El compromiso de la fragilidad: por qué una dureza excesiva (Shore A ≥90) incrementa el riesgo de agrietamiento y obstrucción, pese a presentar mejores valores de resistencia a la abrasión

Elevar la dureza hasta Shore A 90+ introduce compromisos críticos que socavan la fiabilidad general:

  • Propagación de microgrietas : La deformación de fractura disminuye un 45 %, reduciendo drásticamente la vida útil bajo esfuerzos vibratorios
  • Susceptibilidad a la obstrucción : Las superficies frágiles se descascaran al impacto, generando partículas finas que obstruyen las aberturas —documentado en la auditoría de planta P&Q de 2023
  • Vulnerabilidad a la hidrólisis : La movilidad reducida de las cadenas afecta la capacidad de autorreparación en condiciones húmedas

Aunque la resistencia a la abrasión mejora solo ligeramente (7–12 %), la vida útil total disminuye entre un 30 y un 50 % en las unidades de deshidratación de carbón debido a la fisuración por tensión. Asimismo, las cribas sobreduradas comprometen el sellado del bastidor, aumentando el consumo energético un 18 %.

Preguntas frecuentes

¿Cuál es la causa principal del fallo de las cribas de poliuretano (PU) para deshidratación?
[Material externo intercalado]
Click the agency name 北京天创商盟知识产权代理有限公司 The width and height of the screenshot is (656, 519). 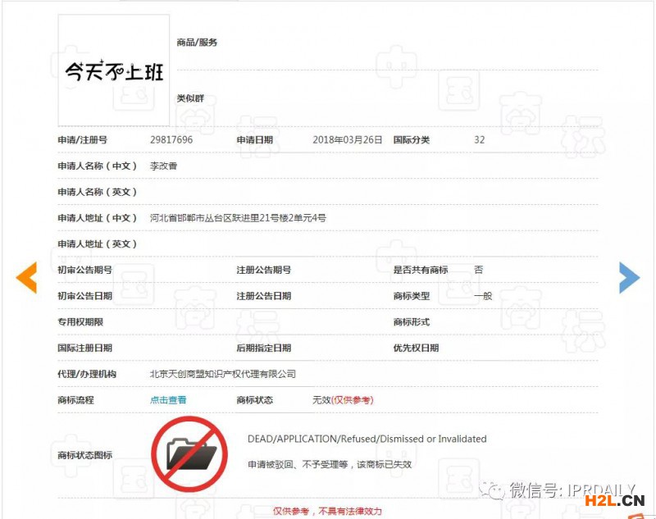(x=222, y=374)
La hidrólisis, una degradación química inducida por el agua, es la causa principal de los fallos prematuros de las cribas de poliuretano (PU) para deshidratación en entornos ácidos, alcalinos o con alta humedad.

¿Cómo afecta la hidrólisis a las cribas de PU basadas en poliéster?
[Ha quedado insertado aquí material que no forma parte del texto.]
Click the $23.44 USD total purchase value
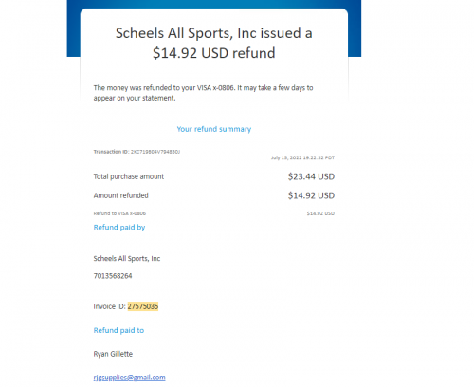The height and width of the screenshot is (387, 474). (x=311, y=176)
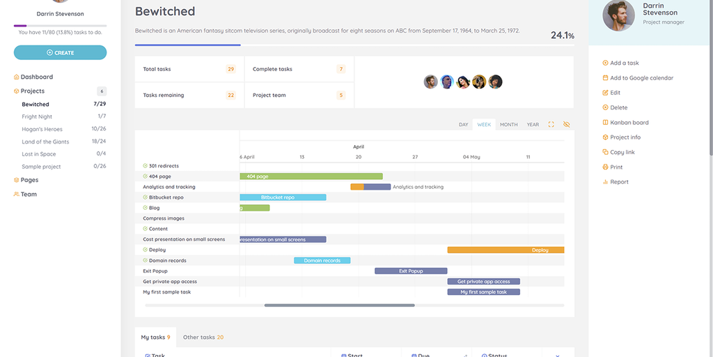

Las cribas de PU basadas en poliéster son particularmente susceptibles a la hidrólisis, lo que provoca hinchazón, reducción de la resistencia a la tracción y deterioro de la integridad estructural.

¿Cómo se desempeñan las cribas de PU basadas en poliéter comparadas con las de poliéster?

Las pantallas de PU basadas en poliéter exhiben una mejor resistencia a la hidrólisis, conservando más del 90 % de su rendimiento original en entornos agresivos, frente a una pérdida del 40 % en pantallas de PU de poliéster.

¿Por qué es importante la dureza Shore A para las pantallas de PU?

La dureza Shore A influye significativamente en la resistencia de una pantalla de PU al desgaste, a la fatiga y a la hidrólisis. La dureza Shore A 85 ofrece el mejor equilibrio entre rendimiento y durabilidad.

¿Qué ocurre si la dureza Shore A supera los 90?

Cuando la dureza Shore A supera los 90, las pantallas se vuelven más frágiles, lo que conduce a una mayor propagación de microgrietas, una menor vida útil bajo fatiga y problemas de obstrucción, pese a una mayor resistencia al desgaste.

¿Cuáles son los indicadores comunes de fallo de una pantalla de PU?

Los principales indicadores incluyen hinchazón, resistencia a la tracción inferior a 15 MPa, distorsión de las aberturas, aumento del cegamiento y grietas superficiales bajo cargas vibratorias.